To achieve this, here is how the thinking tend to go with founders and early startup teams: 

  • The product is for everyone (big mistake).  (Use this instead to figure out who your product is really for.)
  • To capture the largest market possible, the product must be accessible. 
  • To make the product accessible, price will undoubtedly be an important factor. 
  • Charge too “too high” or anything at all is going to scare off would-be customers, and therefore is no longer accessible. 
  • Conclusion – either don’t charge or charge even lower. 

Is this something you’ve considered?

Now to be fair, this can work in certain situations. What I more often see is the anticipated benefits of being more “accessible” do not materialize. 

Costly pitfalls of accessibility 

Instead, some costly pitfalls emerge. Here are three: 

  • Acquisition costs increase: Even at free, users don’t understand or find value in the offer (e.g. pricing package, product, communication)
  • Smaller bump in demand: While the basic principles of supply and demand hold true for price changes, I often see startups over-estimating the price sensitivity of their market. In other words, the perception is if the price is a lot lower then there will be a relative bump in demand. This rarely happens without external influence – namely a substantial increase in acquisition spending or some moment of virality. 
  • Revenue opportunity cost: By focusing on “accessible”, what is lost is discovering what drives actual willingness to pay. That means you may be getting only a fraction of what customers were actually willing to pay. I find startups are getting less than 65% of what their customers are willing to pay, and this is for startups that are actually charging for their product or service. 

Unfortunately the unsexy stuff like unit economics, profitability, and cash flow still play a role in whether this dynamic is plausible, let alone attainable. 

How to assess if you’re too accessible 

  • Identify gaps in your strategy: This starts by stress-testing the assumptions you have about your customer, what drives value for them, and their willingness to pay. What insights have you collected that validates this strategy? 
  • Identify wastes in your go-to-market approach: Here you want to see how your go-to-market resources are being used and the results they drive. For example, are you seeing low conversion on site visitors or trial users? In other cases, are you seeing high churn from your customers?
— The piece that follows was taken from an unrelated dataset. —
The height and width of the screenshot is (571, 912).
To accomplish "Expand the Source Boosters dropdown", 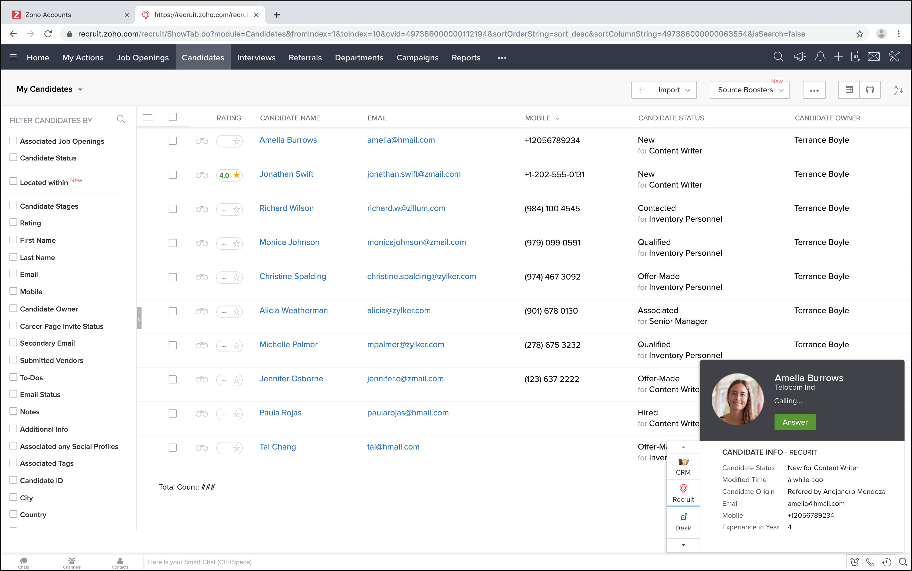I will tap(750, 90).
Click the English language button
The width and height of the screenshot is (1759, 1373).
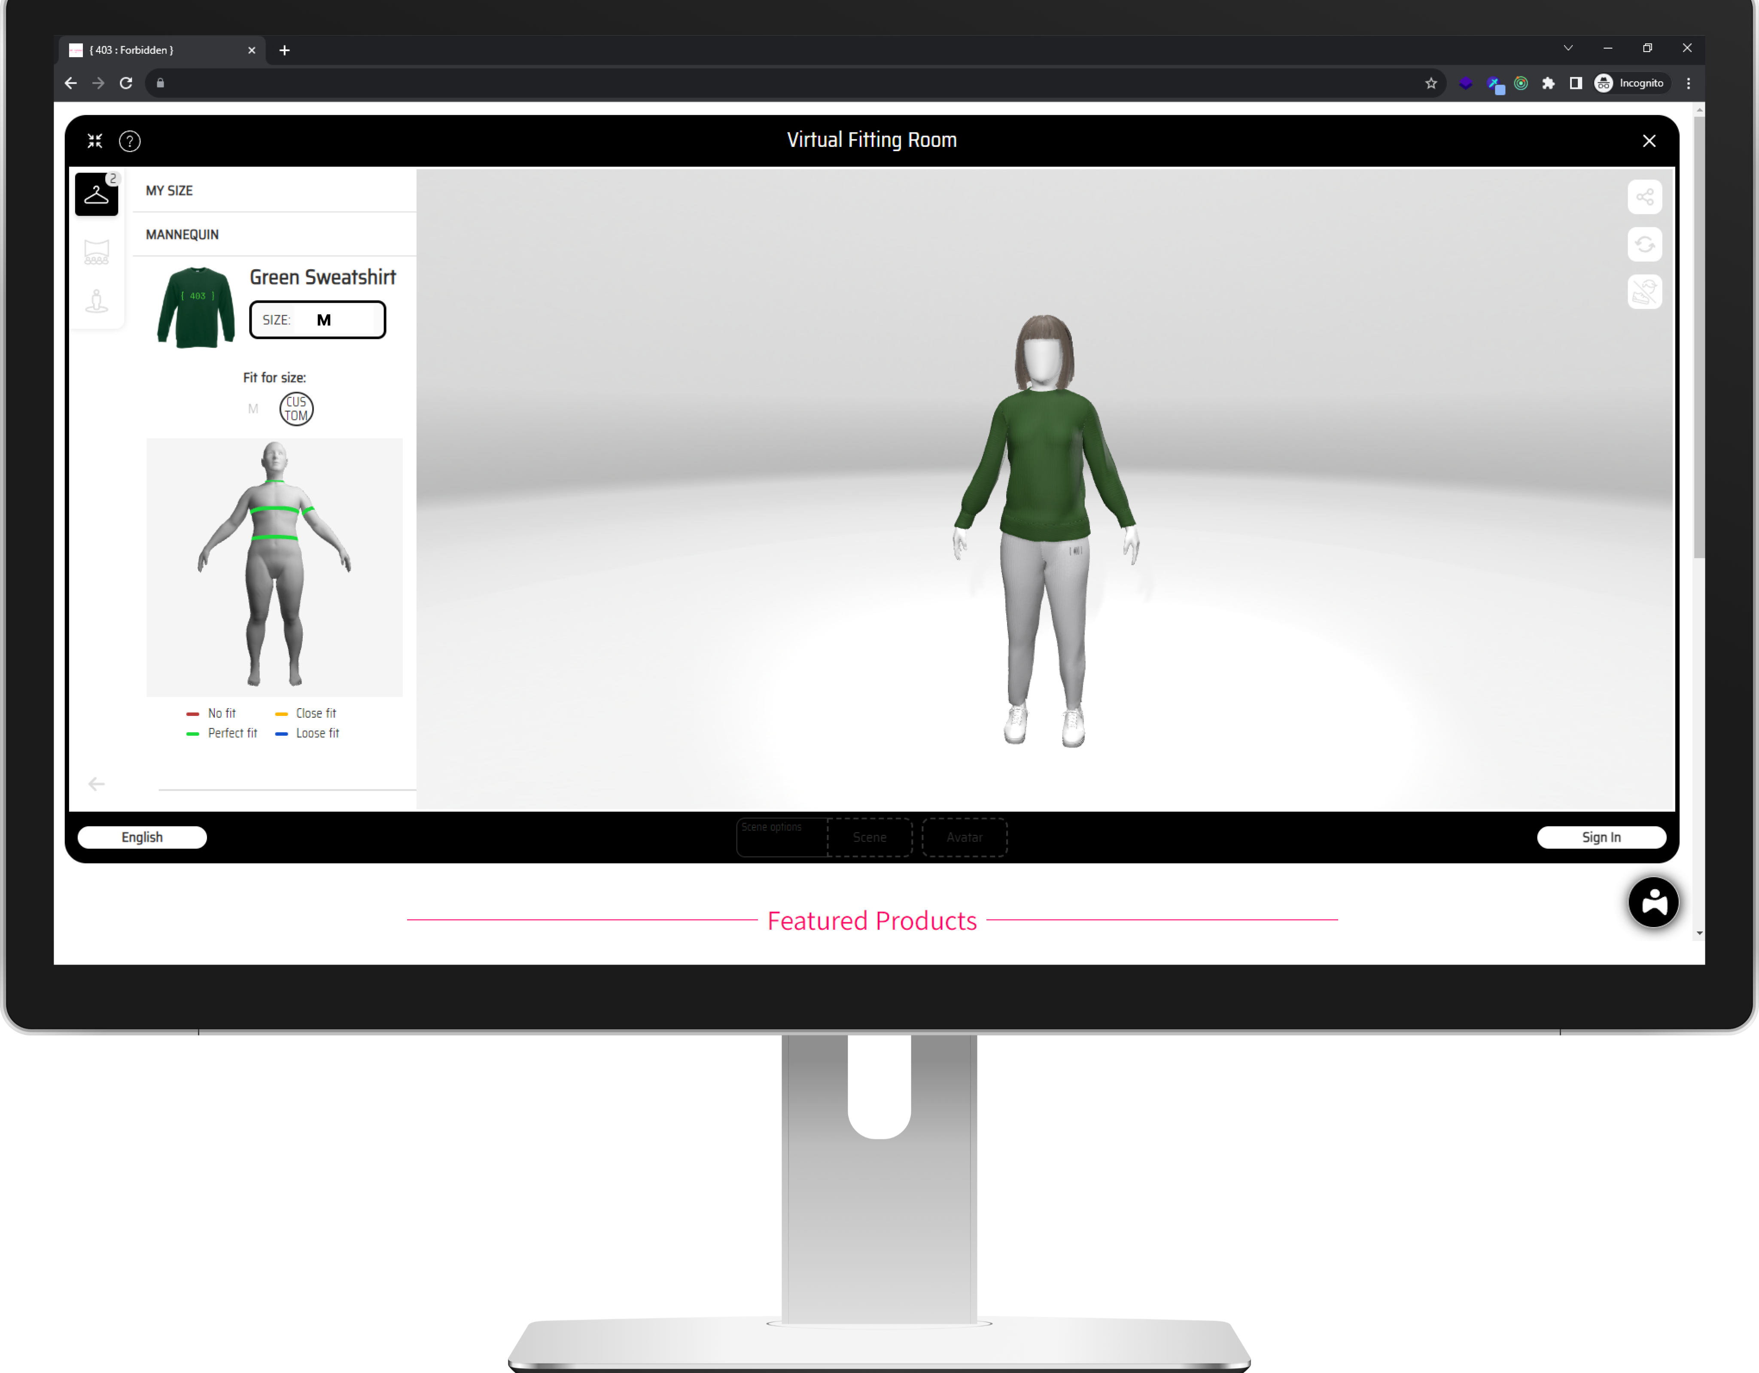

The goal of this exercise is to determine how much waste is created, and offer an initial view of the financial impact of continuing with an accessibility strategy.
  • Think experimentation even not for scale: You should be looking for experiments to determine not only the validity of increasing accessibility through price, but also different ways pricing can be shipped (via offers, packages, discounts) that create financial opportunities. 

The bottom line is this decision is an important one, and should not be made hastily. Fear of rejection is real, but should not be the basis to shy away from defending your (pricing) value.  Patience is critical, but a thoughtful approach will pay dividends as the numerous success stories demonstrate.